_EXERCISE BRIEF_
Pull out every line of the records that contains the word "input", and copy each such line.
**** INFORMATION GIVEN ****
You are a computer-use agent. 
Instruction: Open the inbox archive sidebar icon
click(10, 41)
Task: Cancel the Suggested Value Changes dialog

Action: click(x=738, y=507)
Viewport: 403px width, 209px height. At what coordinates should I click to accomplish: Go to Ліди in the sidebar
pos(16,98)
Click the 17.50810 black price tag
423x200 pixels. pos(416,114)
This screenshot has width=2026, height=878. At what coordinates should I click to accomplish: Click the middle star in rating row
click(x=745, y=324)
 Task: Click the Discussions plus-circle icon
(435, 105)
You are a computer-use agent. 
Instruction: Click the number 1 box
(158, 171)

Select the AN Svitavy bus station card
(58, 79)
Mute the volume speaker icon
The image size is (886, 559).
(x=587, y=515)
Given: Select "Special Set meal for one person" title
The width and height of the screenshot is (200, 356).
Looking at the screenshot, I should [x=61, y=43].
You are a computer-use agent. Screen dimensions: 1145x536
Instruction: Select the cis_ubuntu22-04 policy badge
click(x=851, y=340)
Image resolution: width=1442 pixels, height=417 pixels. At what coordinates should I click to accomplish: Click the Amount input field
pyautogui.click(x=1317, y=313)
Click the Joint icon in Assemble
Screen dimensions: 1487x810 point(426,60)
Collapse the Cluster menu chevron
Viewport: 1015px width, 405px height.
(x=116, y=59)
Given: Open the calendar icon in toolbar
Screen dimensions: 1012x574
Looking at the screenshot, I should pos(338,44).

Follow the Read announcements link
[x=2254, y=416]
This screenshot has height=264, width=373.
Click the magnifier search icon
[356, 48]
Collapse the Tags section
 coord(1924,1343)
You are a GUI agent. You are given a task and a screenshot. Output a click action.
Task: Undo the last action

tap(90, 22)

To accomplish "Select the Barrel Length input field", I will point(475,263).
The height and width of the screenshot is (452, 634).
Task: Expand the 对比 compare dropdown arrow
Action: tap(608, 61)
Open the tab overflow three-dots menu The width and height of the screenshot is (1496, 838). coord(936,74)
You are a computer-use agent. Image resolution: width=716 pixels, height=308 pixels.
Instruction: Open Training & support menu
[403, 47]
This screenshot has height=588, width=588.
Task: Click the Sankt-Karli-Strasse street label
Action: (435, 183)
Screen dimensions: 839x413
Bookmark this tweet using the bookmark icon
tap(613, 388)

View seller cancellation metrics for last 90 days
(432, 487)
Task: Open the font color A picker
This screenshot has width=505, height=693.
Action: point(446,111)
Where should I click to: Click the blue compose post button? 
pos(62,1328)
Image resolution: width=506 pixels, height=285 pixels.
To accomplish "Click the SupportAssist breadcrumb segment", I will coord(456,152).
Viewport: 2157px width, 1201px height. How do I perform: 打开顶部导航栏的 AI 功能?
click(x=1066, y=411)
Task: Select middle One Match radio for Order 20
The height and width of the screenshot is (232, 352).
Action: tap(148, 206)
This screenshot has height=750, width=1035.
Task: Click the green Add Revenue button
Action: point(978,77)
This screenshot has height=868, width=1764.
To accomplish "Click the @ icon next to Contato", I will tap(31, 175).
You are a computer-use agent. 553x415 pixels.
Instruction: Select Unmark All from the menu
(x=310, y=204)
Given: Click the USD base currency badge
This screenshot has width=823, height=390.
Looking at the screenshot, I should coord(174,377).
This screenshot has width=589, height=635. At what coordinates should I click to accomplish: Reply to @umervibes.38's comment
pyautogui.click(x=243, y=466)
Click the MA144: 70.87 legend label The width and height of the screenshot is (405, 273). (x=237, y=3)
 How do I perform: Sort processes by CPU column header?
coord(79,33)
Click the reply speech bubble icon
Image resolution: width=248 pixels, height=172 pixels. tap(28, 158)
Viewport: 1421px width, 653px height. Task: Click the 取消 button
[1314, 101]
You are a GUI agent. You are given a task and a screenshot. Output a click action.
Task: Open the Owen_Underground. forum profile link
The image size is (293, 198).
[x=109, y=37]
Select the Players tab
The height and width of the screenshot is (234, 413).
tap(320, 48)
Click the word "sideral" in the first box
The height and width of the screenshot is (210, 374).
****
_COMPLETE ANSWER_
Image resolution: width=1442 pixels, height=417 pixels. At what coordinates should I click to accomplish: Click the Amount input field
To accomplish "Select the Barrel Length input field", I will point(475,263).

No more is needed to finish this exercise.